[TEXT EXCERPT]
·····
But do I hate V-day more than Cinco de Mayo? Don't get me started. Or freaking St Patrick's day with the green beer and pasty drunks wearing vomit-green sweaters? I love it how gringos get plastered on 2 x1 frozen margaritas and eat unspeakably terrible "Mexican" food for a holiday that no one in Mexico gives a shit about. Well, okay, it's when we Mexicans celebrate the only battle we ever won against foreign invaders (the French, which actually makes it qualify as an international holiday). Let me disabuse you of this notion: Cinco de Mayo was created by some gringo to make people buy more nachos and salsas and beer and bad tequila that gives you evil hangovers. The actual Mexican version of the 4th of July happens September 15 and it's Independence Day. Get plastered on that day instead and confound the marketers. It's more fun that way.
The US is really good at exporting stupid, ugly holidays (Halloween, anyone?) to the rest of the world and then, as in Japan, they make the local version even worse (click on the dots).

Monday, February 13, 2006

Paradise when?

Yesterday I saw the movie Paradise Now, a Palestinian film which is the first to be nominated for an Oscar in the foreign film category. The movie is not as great as the reviews and the nominations make it out to be, but it is an interesting approach to a thorny subject. Its point of view reminded me of Munich, the Spielberg film he calls his "prayer for peace". Both films question the moral validity and ultimately the effectiveness of answering violence with violence.
After watching the movie with friends who are most dear to me, we had a bitter argument about the Israeli-Palestinian conflict. I don't really want to go into the who said what. My dear readers will have to trust me that what started as an attempt to explain the historical context, soon developed into a heated, personal discussion. I must confess I got very defensive and took it personally. I said things that were certainly not valid arguments to defend any posture, right or wrong. And for that I'm deeply sorry. But what kept me awake all night was that I couldn't shake my deep frustration, and even deeper sense of failure at trying to make my non-Jewish friends understand why their being hostile to Israel triggered such a deeply personal reaction in me.
Yesterday it was said that the establishment of the State of Israel was unjust. It was unjust to the Arabs who lived in the region and had nothing to do with the Holocaust, which left hundreds of thousands of displaced refugees, many of whom had just survived hell on Earth. Yesterday I heard things like "Jews go about like they're always victims", or "why didn't they go back to their countries after the Holocaust?", or "Israel has killed as many Arabs as there were Jewish deaths in the Holocaust", which is as unacceptable as saying that Hugo Chavez is like Hitler. Once the argument got out of hand, we were saying stupid things on both sides.
So I, who pride myself in being a cosmopolitan who chooses to share my life not only with Jews but with the world at large, who has always opposed the Occupation on the principle that historically the Jews are the last people on Earth who should oppress others, tried to explain that the reason for picking that arid sliver of land between the desert and the ocean was not an arbitrary whim but a historical, geographical attachment to the place where Jews originated. This argument was found to be unconvincing. Last night, as I reflected at home, I found myself thinking of the possibility that perhaps having a Jewish state was indeed unfair, that perhaps it was a mistake.
·····
[DATA SHOWN]
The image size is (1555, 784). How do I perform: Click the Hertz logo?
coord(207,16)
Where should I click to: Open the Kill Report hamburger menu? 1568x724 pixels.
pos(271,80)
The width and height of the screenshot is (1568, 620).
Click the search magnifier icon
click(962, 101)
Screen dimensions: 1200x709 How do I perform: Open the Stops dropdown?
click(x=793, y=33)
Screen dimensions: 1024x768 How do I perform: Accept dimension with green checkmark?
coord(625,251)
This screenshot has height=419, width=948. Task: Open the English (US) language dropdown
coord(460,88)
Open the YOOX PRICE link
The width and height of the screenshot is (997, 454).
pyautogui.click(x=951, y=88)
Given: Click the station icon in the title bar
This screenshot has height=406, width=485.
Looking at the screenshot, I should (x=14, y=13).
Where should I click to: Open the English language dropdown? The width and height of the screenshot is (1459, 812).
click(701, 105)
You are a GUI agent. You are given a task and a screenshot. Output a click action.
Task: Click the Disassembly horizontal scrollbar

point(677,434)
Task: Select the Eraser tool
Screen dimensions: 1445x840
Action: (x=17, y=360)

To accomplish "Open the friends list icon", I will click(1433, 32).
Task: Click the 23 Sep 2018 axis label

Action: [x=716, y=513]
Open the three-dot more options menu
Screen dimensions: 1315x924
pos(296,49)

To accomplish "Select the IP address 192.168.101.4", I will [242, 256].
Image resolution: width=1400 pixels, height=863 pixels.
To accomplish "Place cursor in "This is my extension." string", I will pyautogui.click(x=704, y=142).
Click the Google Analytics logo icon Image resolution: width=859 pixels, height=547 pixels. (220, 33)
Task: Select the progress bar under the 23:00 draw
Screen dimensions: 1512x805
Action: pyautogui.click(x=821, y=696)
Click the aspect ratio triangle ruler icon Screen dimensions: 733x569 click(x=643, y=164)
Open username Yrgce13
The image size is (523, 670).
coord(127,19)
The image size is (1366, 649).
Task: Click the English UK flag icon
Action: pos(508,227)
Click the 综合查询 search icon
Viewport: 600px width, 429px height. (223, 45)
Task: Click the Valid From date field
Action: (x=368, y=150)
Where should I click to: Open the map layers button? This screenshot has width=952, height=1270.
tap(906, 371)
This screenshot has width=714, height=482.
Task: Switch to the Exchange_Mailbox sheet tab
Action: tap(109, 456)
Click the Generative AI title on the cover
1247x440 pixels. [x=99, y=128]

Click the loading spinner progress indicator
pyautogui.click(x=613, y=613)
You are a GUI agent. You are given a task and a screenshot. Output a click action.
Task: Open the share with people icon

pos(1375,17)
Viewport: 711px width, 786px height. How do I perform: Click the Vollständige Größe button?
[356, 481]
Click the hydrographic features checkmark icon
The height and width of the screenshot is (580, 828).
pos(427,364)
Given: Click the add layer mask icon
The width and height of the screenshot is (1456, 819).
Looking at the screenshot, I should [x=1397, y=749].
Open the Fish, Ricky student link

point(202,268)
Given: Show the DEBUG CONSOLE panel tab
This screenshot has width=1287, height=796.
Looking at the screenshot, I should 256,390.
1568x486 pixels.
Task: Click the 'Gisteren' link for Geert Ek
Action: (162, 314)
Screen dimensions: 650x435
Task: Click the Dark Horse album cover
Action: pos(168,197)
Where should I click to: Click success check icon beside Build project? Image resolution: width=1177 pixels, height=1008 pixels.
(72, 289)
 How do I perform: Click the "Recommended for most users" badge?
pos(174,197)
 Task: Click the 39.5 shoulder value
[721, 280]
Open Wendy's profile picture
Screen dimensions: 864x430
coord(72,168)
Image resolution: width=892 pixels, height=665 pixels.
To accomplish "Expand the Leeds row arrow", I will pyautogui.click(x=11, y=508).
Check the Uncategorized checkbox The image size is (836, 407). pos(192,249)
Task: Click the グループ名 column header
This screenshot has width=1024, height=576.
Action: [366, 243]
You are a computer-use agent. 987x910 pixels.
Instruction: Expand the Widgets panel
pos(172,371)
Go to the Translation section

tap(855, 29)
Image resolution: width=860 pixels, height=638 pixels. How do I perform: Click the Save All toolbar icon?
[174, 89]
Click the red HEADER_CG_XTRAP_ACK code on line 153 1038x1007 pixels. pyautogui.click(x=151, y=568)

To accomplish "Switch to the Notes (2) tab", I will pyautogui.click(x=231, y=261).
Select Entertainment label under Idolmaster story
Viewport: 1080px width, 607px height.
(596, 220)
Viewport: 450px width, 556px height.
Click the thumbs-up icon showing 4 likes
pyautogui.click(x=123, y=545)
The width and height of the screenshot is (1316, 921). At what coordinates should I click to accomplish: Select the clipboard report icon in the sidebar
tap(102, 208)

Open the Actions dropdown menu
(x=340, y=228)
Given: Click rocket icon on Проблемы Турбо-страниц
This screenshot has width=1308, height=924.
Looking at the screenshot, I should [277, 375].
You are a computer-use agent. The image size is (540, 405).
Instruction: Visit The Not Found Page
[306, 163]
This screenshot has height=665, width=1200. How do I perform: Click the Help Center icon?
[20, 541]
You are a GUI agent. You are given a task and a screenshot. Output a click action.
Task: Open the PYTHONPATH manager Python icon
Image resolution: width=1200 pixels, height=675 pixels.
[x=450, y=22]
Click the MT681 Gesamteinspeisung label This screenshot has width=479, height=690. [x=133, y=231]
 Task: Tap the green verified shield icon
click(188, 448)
·····
[GIVEN EXERCISE A]
List every holiday named in the blog excerpt.
[GIVEN EXERCISE B]
Resume the blog excerpt right after its last sentence and keep writing in the same voice.
The rows have nothing to do with what comes next.

[EXERCISE RESULT A]
- V-day
- Cinco de Mayo
- St Patrick's day
- 4th of July
- Independence Day (Mexico, September 15)
- Halloween

[EXERCISE RESULT B]
I always joke, half seriously, that instead they should have established the Jewish state in a remote, deserted island in the Pacific, surrounded only by the ocean, away from everybody, so we'd stop annoying the hell out of the world. The Jewish people dreamed of having their own country, of returning to their roots, because the logic was that in their own state persecution and violence would finally come to an end. This was what Zionism was about. Unfortunately, the ideal of a free nation living in peace with its neighbors has not come to pass yet for reasons in which both Israel and its enemies bear responsibility. Me, I'm convinced that Jews and Arabs can live side by side in peace. It seems impossible, but having lived in Jerusalem, I think it is possible. Hopefully sooner rather than later, both sides will tire of the useless bloodshed and agree to accept each other and let each other live.
It occurred to me that Jews have only had their own state in two occasions in their millenial history. The first one was when the Hebrew tribes consolidated themselves into a nation after their exodus from Egypt and in time Israel became a kingdom. It wasn't peaceful either. There were always wars, invasions, expulsions. The second is right now. In between the destruction of the second temple by the Romans and 1948, give or take 2000 years, Jews lived, meek and fearful, in foreign lands, always depending on the whims of the rulers, on the discriminatory laws that kept them from fully participating in society, always expecting relentless violence, abuse and persecution, punctuated here and there by periods of relative stability and peace. They protected themselves from harm by stubbornly sticking to each other and their ancient books. Is this what bothers people? It would have been easier to just drop it, no? Convert to Christianity, blend into the population and forget all the pain. Many did. It could be very easy for me to do the same. I don't need to convert to anything in this day and age where religion is irrelevant. I could pretend the state of Israel and being Jewish mean nothing to me, I could deny my origins, who could care less? That would certainly save me lots of grief, yet I can't do that. I am a self-described atheist, a thoroughly non-religious, even anti-religious person, and yet I am a Jew and will be to the end of my days. And it is hard for me to explain to my non-Jewish friends how this feels and what it means to me.
My family was very fortunate that most of it left Europe way before the rise of Hitler. But I have always considered what it must have taken for generations of my ancestors to get me to be born Jewish, free and into peace in sunny, welcoming Mexico. It must have been a heroic, monumental effort. If only to honor their memory, I cannot pretend it's nothing to me.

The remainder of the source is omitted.